§ Data to process:
────

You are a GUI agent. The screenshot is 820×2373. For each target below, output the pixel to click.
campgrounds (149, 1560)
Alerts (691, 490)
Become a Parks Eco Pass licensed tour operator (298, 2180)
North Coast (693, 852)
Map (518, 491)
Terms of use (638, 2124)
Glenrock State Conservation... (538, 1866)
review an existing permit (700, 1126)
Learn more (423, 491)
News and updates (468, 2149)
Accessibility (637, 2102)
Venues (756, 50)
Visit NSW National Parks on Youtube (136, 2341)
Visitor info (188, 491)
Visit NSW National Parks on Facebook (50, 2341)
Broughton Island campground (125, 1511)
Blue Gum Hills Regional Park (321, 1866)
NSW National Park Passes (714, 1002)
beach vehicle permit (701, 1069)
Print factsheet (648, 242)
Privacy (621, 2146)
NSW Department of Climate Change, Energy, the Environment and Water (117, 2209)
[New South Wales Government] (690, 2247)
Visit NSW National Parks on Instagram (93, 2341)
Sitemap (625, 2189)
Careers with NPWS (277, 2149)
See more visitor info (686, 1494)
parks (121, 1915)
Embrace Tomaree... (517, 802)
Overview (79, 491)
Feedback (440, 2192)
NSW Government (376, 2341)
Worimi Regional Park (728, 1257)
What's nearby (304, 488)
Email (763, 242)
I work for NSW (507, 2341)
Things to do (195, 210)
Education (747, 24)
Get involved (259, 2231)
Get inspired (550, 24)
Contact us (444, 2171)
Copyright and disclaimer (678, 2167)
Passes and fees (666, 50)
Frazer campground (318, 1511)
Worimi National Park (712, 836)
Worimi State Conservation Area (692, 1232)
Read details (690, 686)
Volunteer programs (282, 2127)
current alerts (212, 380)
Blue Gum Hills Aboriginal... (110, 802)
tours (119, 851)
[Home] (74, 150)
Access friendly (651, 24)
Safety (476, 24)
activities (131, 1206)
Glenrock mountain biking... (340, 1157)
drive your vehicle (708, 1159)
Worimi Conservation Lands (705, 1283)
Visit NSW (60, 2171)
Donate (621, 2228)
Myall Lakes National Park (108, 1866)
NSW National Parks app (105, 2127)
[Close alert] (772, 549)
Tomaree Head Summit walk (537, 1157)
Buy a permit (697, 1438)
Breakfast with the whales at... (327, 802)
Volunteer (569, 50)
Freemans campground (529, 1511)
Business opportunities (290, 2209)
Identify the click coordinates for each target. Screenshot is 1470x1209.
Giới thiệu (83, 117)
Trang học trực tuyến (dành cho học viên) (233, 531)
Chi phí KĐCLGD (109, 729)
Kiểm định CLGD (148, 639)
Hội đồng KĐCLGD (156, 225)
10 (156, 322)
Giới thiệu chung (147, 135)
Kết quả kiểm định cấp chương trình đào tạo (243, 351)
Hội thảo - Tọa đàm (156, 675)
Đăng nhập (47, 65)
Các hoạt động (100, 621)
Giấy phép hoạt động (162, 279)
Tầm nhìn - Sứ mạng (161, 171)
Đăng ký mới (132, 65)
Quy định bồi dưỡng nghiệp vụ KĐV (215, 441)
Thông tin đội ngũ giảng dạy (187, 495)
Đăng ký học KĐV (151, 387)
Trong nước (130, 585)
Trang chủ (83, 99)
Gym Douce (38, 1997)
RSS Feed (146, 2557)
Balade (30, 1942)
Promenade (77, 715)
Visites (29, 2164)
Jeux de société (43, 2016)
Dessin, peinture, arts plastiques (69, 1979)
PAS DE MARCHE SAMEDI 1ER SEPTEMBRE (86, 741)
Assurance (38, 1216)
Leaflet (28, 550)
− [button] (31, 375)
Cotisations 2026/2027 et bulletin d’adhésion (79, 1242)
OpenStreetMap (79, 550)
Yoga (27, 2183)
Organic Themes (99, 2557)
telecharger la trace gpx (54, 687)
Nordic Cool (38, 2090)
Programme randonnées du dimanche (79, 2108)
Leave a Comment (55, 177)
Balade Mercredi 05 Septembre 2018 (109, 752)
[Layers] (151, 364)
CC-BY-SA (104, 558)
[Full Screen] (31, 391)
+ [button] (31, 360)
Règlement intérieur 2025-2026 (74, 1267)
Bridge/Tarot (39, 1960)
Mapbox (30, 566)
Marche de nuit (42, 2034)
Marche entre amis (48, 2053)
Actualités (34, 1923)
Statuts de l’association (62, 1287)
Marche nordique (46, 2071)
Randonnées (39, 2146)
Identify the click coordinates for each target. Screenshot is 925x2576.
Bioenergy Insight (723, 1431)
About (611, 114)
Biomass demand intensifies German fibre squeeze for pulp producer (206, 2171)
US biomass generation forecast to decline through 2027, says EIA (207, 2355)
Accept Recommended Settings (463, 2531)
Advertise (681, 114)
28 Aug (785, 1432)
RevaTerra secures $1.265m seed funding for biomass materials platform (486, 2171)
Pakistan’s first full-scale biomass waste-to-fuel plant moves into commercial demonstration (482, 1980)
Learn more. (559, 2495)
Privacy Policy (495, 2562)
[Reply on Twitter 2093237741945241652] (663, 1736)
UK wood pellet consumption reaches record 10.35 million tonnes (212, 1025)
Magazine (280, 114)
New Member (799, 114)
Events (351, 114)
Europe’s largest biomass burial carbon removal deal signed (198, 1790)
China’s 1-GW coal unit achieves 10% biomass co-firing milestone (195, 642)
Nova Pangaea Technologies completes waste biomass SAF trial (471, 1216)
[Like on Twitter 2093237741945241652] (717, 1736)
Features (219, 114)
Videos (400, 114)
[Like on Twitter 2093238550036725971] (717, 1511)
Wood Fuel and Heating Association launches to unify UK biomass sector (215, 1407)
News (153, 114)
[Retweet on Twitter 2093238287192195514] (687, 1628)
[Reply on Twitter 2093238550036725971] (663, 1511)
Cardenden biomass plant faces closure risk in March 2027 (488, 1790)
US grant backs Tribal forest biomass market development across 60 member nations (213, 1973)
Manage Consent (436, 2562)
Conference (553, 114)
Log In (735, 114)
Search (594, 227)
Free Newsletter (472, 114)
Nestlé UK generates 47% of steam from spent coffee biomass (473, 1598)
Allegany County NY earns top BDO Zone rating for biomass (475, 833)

────

§ Assignment: Your response should consist of the full listing, exactly as written.

§ Response to this task:
You are a GUI agent. The screenshot is 820×2373. For each target below, output the pixel to click.
campgrounds (149, 1560)
Alerts (691, 490)
Become a Parks Eco Pass licensed tour operator (298, 2180)
North Coast (693, 852)
Map (518, 491)
Terms of use (638, 2124)
Glenrock State Conservation... (538, 1866)
review an existing permit (700, 1126)
Learn more (423, 491)
News and updates (468, 2149)
Accessibility (637, 2102)
Venues (756, 50)
Visit NSW National Parks on Youtube (136, 2341)
Visitor info (188, 491)
Visit NSW National Parks on Facebook (50, 2341)
Broughton Island campground (125, 1511)
Blue Gum Hills Regional Park (321, 1866)
NSW National Park Passes (714, 1002)
beach vehicle permit (701, 1069)
Print factsheet (648, 242)
Privacy (621, 2146)
NSW Department of Climate Change, Energy, the Environment and Water (117, 2209)
[New South Wales Government] (690, 2247)
Visit NSW National Parks on Instagram (93, 2341)
Sitemap (625, 2189)
Careers with NPWS (277, 2149)
See more visitor info (686, 1494)
parks (121, 1915)
Embrace Tomaree... (517, 802)
Overview (79, 491)
Feedback (440, 2192)
NSW Government (376, 2341)
Worimi Regional Park (728, 1257)
What's nearby (304, 488)
Email (763, 242)
I work for NSW (507, 2341)
Things to do (195, 210)
Education (747, 24)
Get involved (259, 2231)
Get inspired (550, 24)
Contact us (444, 2171)
Copyright and disclaimer (678, 2167)
Passes and fees (666, 50)
Frazer campground (318, 1511)
Worimi National Park (712, 836)
Worimi State Conservation Area (692, 1232)
Read details (690, 686)
Volunteer programs (282, 2127)
current alerts (212, 380)
Blue Gum Hills Aboriginal... (110, 802)
tours (119, 851)
[Home] (74, 150)
Access friendly (651, 24)
Safety (476, 24)
activities (131, 1206)
Glenrock mountain biking... (340, 1157)
drive your vehicle (708, 1159)
Worimi Conservation Lands (705, 1283)
Visit NSW (60, 2171)
Donate (621, 2228)
Myall Lakes National Park (108, 1866)
NSW National Parks app (105, 2127)
[Close alert] (772, 549)
Tomaree Head Summit walk (537, 1157)
Buy a permit (697, 1438)
Breakfast with the whales at... (327, 802)
Volunteer (569, 50)
Freemans campground (529, 1511)
Business opportunities (290, 2209)
Identify the click coordinates for each target. Screenshot is 1470x1209.
Giới thiệu (83, 117)
Trang học trực tuyến (dành cho học viên) (233, 531)
Chi phí KĐCLGD (109, 729)
Kiểm định CLGD (148, 639)
Hội đồng KĐCLGD (156, 225)
10 (156, 322)
Giới thiệu chung (147, 135)
Kết quả kiểm định cấp chương trình đào tạo (243, 351)
Hội thảo - Tọa đàm (156, 675)
Đăng nhập (47, 65)
Các hoạt động (100, 621)
Giấy phép hoạt động (162, 279)
Tầm nhìn - Sứ mạng (161, 171)
Đăng ký mới (132, 65)
Quy định bồi dưỡng nghiệp vụ KĐV (215, 441)
Thông tin đội ngũ giảng dạy (187, 495)
Đăng ký học KĐV (151, 387)
Trong nước (130, 585)
Trang chủ (83, 99)
Gym Douce (38, 1997)
RSS Feed (146, 2557)
Balade (30, 1942)
Promenade (77, 715)
Visites (29, 2164)
Jeux de société (43, 2016)
Dessin, peinture, arts plastiques (69, 1979)
PAS DE MARCHE SAMEDI 1ER SEPTEMBRE (86, 741)
Assurance (38, 1216)
Leaflet (28, 550)
− [button] (31, 375)
Cotisations 2026/2027 et bulletin d’adhésion (79, 1242)
OpenStreetMap (79, 550)
Yoga (27, 2183)
Organic Themes (99, 2557)
telecharger la trace gpx (54, 687)
Nordic Cool (38, 2090)
Programme randonnées du dimanche (79, 2108)
Leave a Comment (55, 177)
Balade Mercredi 05 Septembre 2018 (109, 752)
[Layers] (151, 364)
CC-BY-SA (104, 558)
[Full Screen] (31, 391)
+ [button] (31, 360)
Règlement intérieur 2025-2026 (74, 1267)
Bridge/Tarot (39, 1960)
Mapbox (30, 566)
Marche de nuit (42, 2034)
Marche entre amis (48, 2053)
Actualités (34, 1923)
Statuts de l’association (62, 1287)
Marche nordique (46, 2071)
Randonnées (39, 2146)
Identify the click coordinates for each target. Screenshot is 925x2576.
Bioenergy Insight (723, 1431)
About (611, 114)
Biomass demand intensifies German fibre squeeze for pulp producer (206, 2171)
US biomass generation forecast to decline through 2027, says EIA (207, 2355)
Accept Recommended Settings (463, 2531)
Advertise (681, 114)
28 Aug (785, 1432)
RevaTerra secures $1.265m seed funding for biomass materials platform (486, 2171)
Pakistan’s first full-scale biomass waste-to-fuel plant moves into commercial demonstration (482, 1980)
Learn more. (559, 2495)
Privacy Policy (495, 2562)
[Reply on Twitter 2093237741945241652] (663, 1736)
UK wood pellet consumption reaches record 10.35 million tonnes (212, 1025)
Magazine (280, 114)
New Member (799, 114)
Events (351, 114)
Europe’s largest biomass burial carbon removal deal signed (198, 1790)
China’s 1-GW coal unit achieves 10% biomass co-firing milestone (195, 642)
Nova Pangaea Technologies completes waste biomass SAF trial (471, 1216)
[Like on Twitter 2093237741945241652] (717, 1736)
Features (219, 114)
Videos (400, 114)
[Like on Twitter 2093238550036725971] (717, 1511)
Wood Fuel and Heating Association launches to unify UK biomass sector (215, 1407)
News (153, 114)
[Retweet on Twitter 2093238287192195514] (687, 1628)
[Reply on Twitter 2093238550036725971] (663, 1511)
Cardenden biomass plant faces closure risk in March 2027 (488, 1790)
US grant backs Tribal forest biomass market development across 60 member nations (213, 1973)
Manage Consent (436, 2562)
Conference (553, 114)
Log In (735, 114)
Search (594, 227)
Free Newsletter (472, 114)
Nestlé UK generates 47% of steam from spent coffee biomass (473, 1598)
Allegany County NY earns top BDO Zone rating for biomass (475, 833)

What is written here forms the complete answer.